● **Seçilen metin**:
---
• Sonuç bulunamadı

Sızıntı suları, oluşum özelliklerine bağlı olarak çok sayıda bileşen içerir ve kalitesi çok değişkendir. Sızıntı suları izlenerek, depolama sahasındaki katı atığın yaşı ve durumu hakında bilgi edinilebilmektedir (Koerner ve Soong, 2000).

Depo alanlarında, sızıntı suyunun özellikleri zamana ve mekana göre büyük değişiklikler gösterir. Sızıntı suyunun kompozisyonu; katı atığın bileşimine, miktarına, sıkışma derecesine, içerdiği su miktarına, depo alanındaki atık derinliğine, ayrışma evrelerine, depo alanına düşen yağış miktarına, yaşına, geri devreden su miktarına ve depo alanının tasarım ve işletimine bağlıdır (Reinhart ve Pohland, 1991; Reinhart, 1993; Chen, 1996; Karnchanawong ve diğ., 1995 El-Fadel ve diğ., 2002).
---
(Veri kümesi kayıtları)
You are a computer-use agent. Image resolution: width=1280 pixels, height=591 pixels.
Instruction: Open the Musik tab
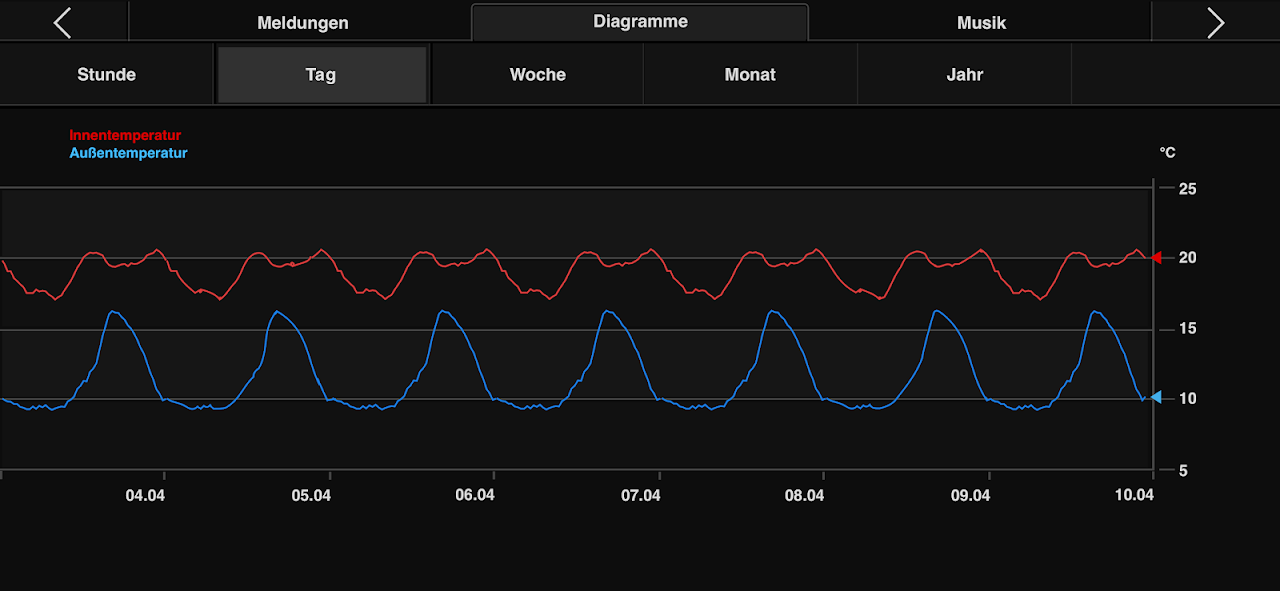pyautogui.click(x=981, y=22)
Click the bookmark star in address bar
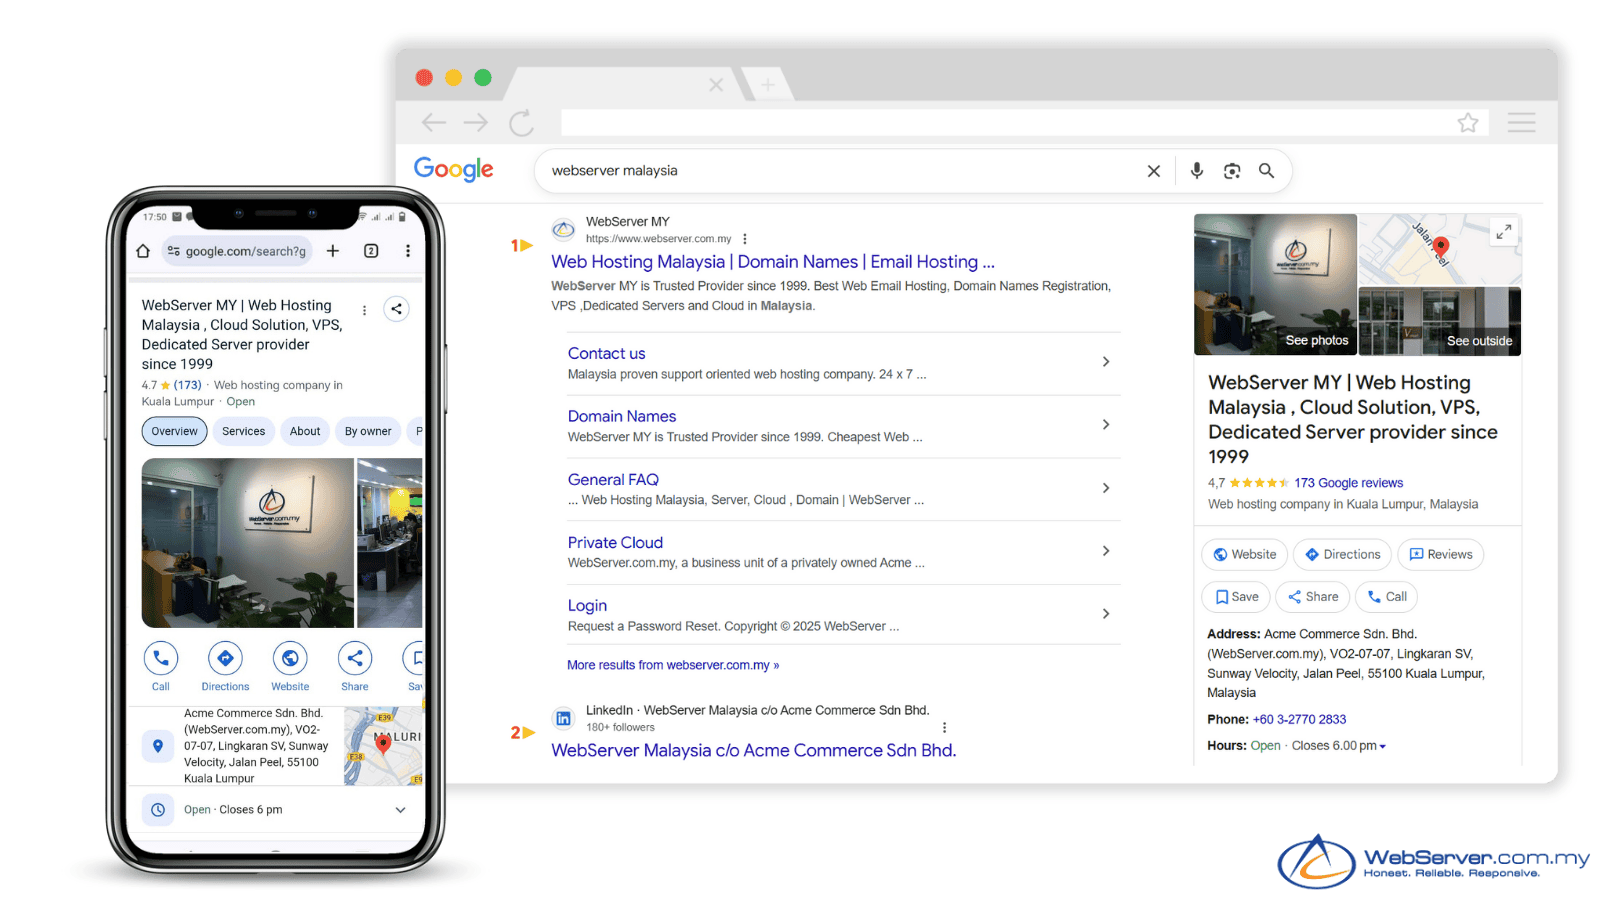The width and height of the screenshot is (1600, 900). point(1467,123)
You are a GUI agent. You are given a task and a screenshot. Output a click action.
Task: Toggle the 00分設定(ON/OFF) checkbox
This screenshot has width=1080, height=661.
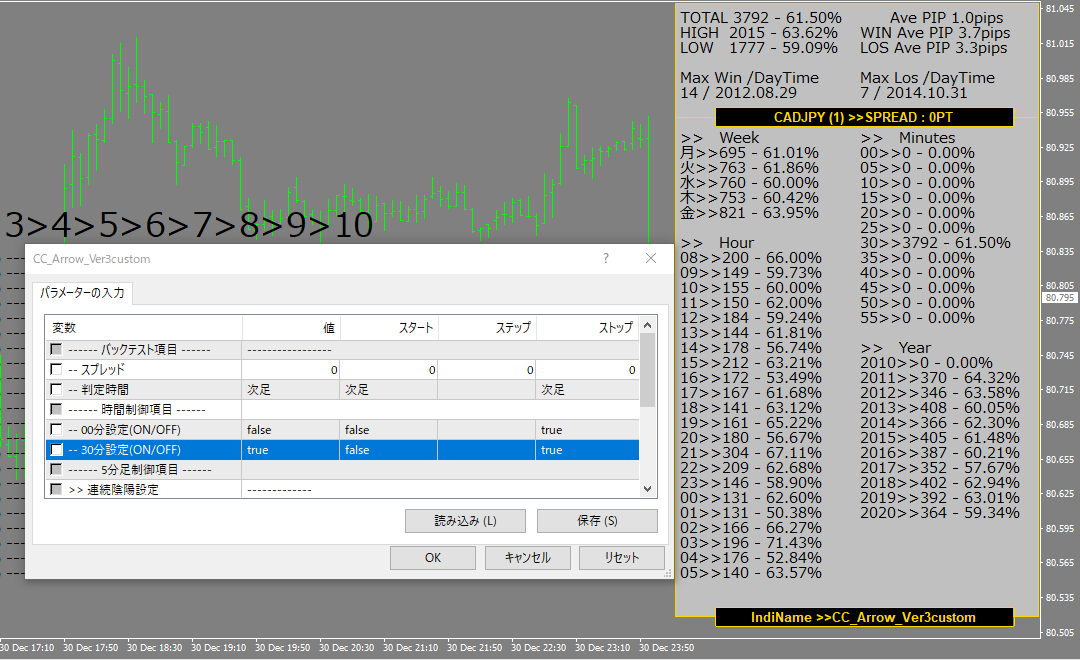click(x=57, y=430)
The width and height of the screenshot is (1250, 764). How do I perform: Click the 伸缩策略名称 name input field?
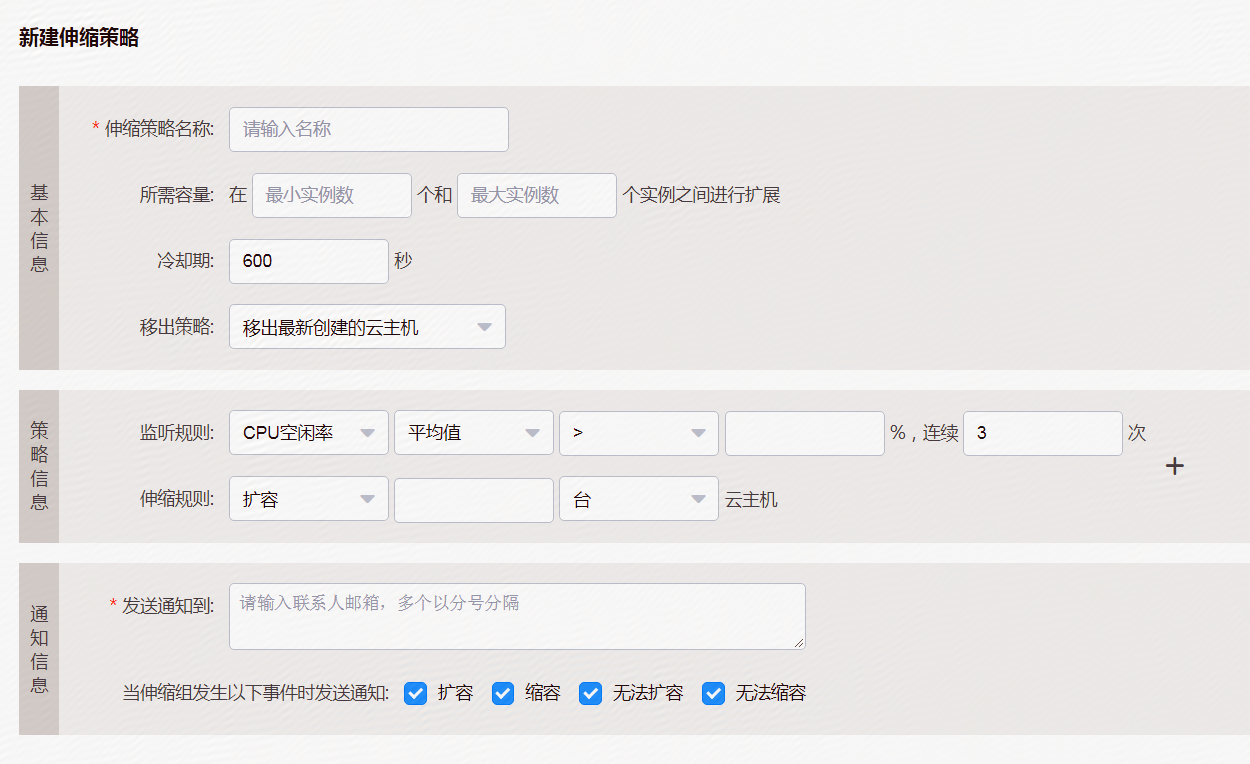[368, 129]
---
● **Görev listesi**:
**1)** Aşağıdaki üç ifadenin sızıntı suları hakkındaki metinle uyuşup uyuşmadığını belirtin ve her biri için evet ya da hayır yanıtını metinden birebir alıntıladığınız belirleyici sözcüklerle destekleyin: (a) Sızıntı suyunun kalitesi çok değişkendir. (b) Sızıntı suyunun özellikleri zamana göre değişmez. (c) Sızıntı suları izlenerek katı atığın yaşı hakkında bilgi edinilebilir.
**2)** Sızıntı suları hakkındaki metinde parantez içinde verilen kaynak gösterimlerinin tamamını, metinde yazıldıkları biçimiyle listeleyin.
**3)** Sızıntı suları hakkındaki metni son cümlesinden sonra kaldığı yerden sürdürerek yazın.

● **Görev yanıtları**:
**1)**
(a) Evet: "kalitesi çok değişkendir"
(b) Hayır: "zamana ve mekana göre büyük değişiklikler gösterir"
(c) Evet: "katı atığın yaşı ve durumu"

**2)**
Koerner ve Soong, 2000
Reinhart ve Pohland, 1991
Reinhart, 1993
Chen, 1996
Karnchanawong ve diğ., 1995
El-Fadel ve diğ., 2002

**3)**
2.5.1. Sızıntı suyu özelliklerini etkileyen faktörler

Depo sahalarında farklı özelliklere sahip büyük miktardaki atıklar birarada heterojen bir yapıda bulunmaktadırlar. Atık içeriği büyük ölçüde mevsime ve ekonomik duruma göre değişiklik gösterir. Depo sahalarında evsel atıkların yanısıra, endüstriyel atıklar ve arıtma çamurları da depolanabilmektedir. Tehlikeli atıkların evsel atıklarla depolanması yasak olmasına rağmen bu atıklara, evsel katı atık depolama sahalarında yüksek miktarlarda rastlanmaktadır. Yapılan araştırmalar önemli miktarda tehlikeli atığın evsel kullanımdan kaynaklandığını göstermektedir.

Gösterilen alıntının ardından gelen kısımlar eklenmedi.